Мы могли лететь просто. Садимся в Благовещенске на АН-10. Три посадки, а четвертая уже в Москве, на Внуковском аэродроме. Но папа решил лететь через Хабаровск.
— Представляешь, посадят нас в Иркутске и сиди жди, когда откроется Новосибирск. А март это же тебе не январь. И сутки может погоды не быть, и двое. Я на работе консультировался. Все за Хабаровск.
— А думаешь, через Хабаровск мы не засядем?
— Чудак! Там же ТУ-114. Никаких промежуточных посадок. Тут взлетели, там сели. Восемь часов — и мы в Москве.
— А ты раньше никогда не летал?
— Раньше летать не было смысла, одна морока. Я в основном ездил. Между прочим, тоже не плохо. Пейзажи, попутчики, то, се… А самый момент подъезда! Представляешь, за окном уже начинают мелькать пригороды. Вдали высотные дома. И по радио — с чувством, почти как Левитан: «Внимание! Внимание! Дорогие товарищи! Поезд прибывает а столицу нашей Родины Москву!»

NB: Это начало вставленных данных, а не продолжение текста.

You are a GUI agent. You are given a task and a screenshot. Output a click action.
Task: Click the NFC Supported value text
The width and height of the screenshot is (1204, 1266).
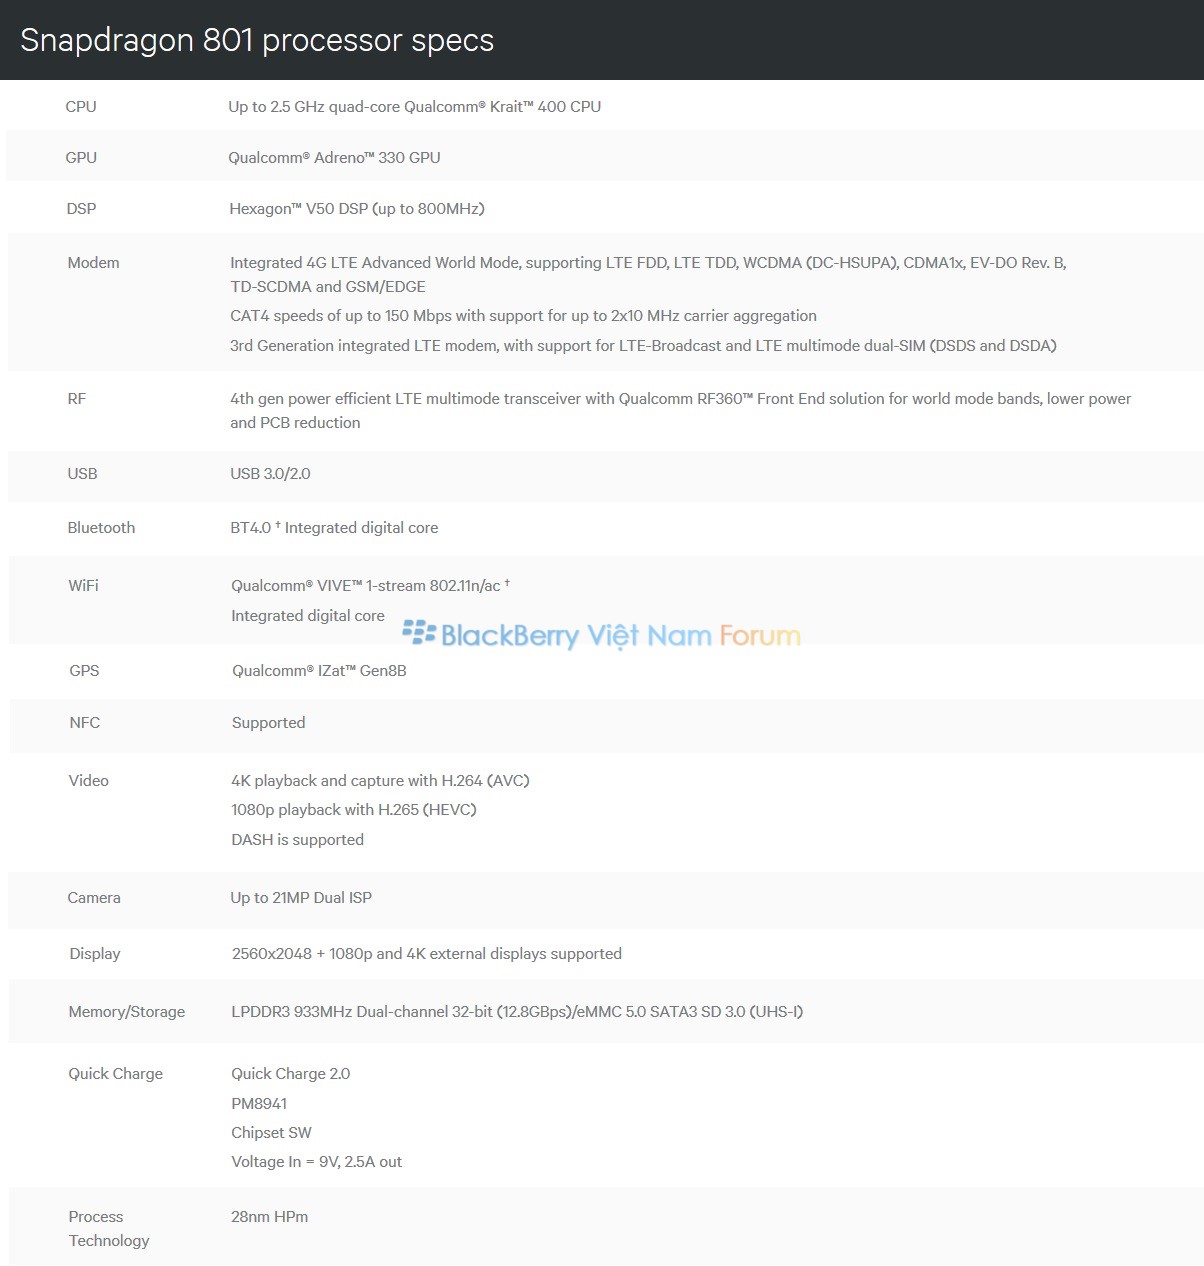(268, 723)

— Так и говорят: дорогие товарищи?
— По-моему, да.
— Вот здорово! Давай обратно поедем на поезде?
— Что, тоже хочешь быть дорогим товарищем?
— Конечно. То ли дело: «Внимание! Внимание! Любезные братья и сестры. Дражайшие пассажирчики, поезд прибывает в столицу Амурской области, город Благовещенск!»
— Очень смешно, — сказал папа.
— Почему же ты не смеешься?
— Во всем надо знать меру. Тут сострил, там сострил. А на третий раз воздержись. В этом тоже есть своя прелесть. Вот ты попробуй, я уверен, тебе понравится.
До Хабаровска мы летели на маленьком, старом самолете ИЛ-14. Но мне все равно понравилось. Мы с папой сидели с правой стороны на самом первом сиденье, и, когда летчики входили и выходили из кабины, видно было все, что там внутри: тысяча приборов, миллион циферблатов. Бедные, бедные, как они только не запутаются!
Я посмотрел на папу. Вот кому бы, наверное, шла летная форма.
— Ты бы мог стать летчиком?
— Вряд ли.
— Значит, ты трус?
— Нет. Просто высота не моя стихия. Это разные вещи.
Слева от нас у окошка сидел совсем еще молодой летчик и ел пирожок.
— Многие боятся высоты, — сказал он. — Моя жена, например, как только выйдет на балкон, так сразу у нее головокружение. Представляете?
— Очень даже представляю, — сказал папа. — Но если она не летчица и не верхолаз, это не страшно.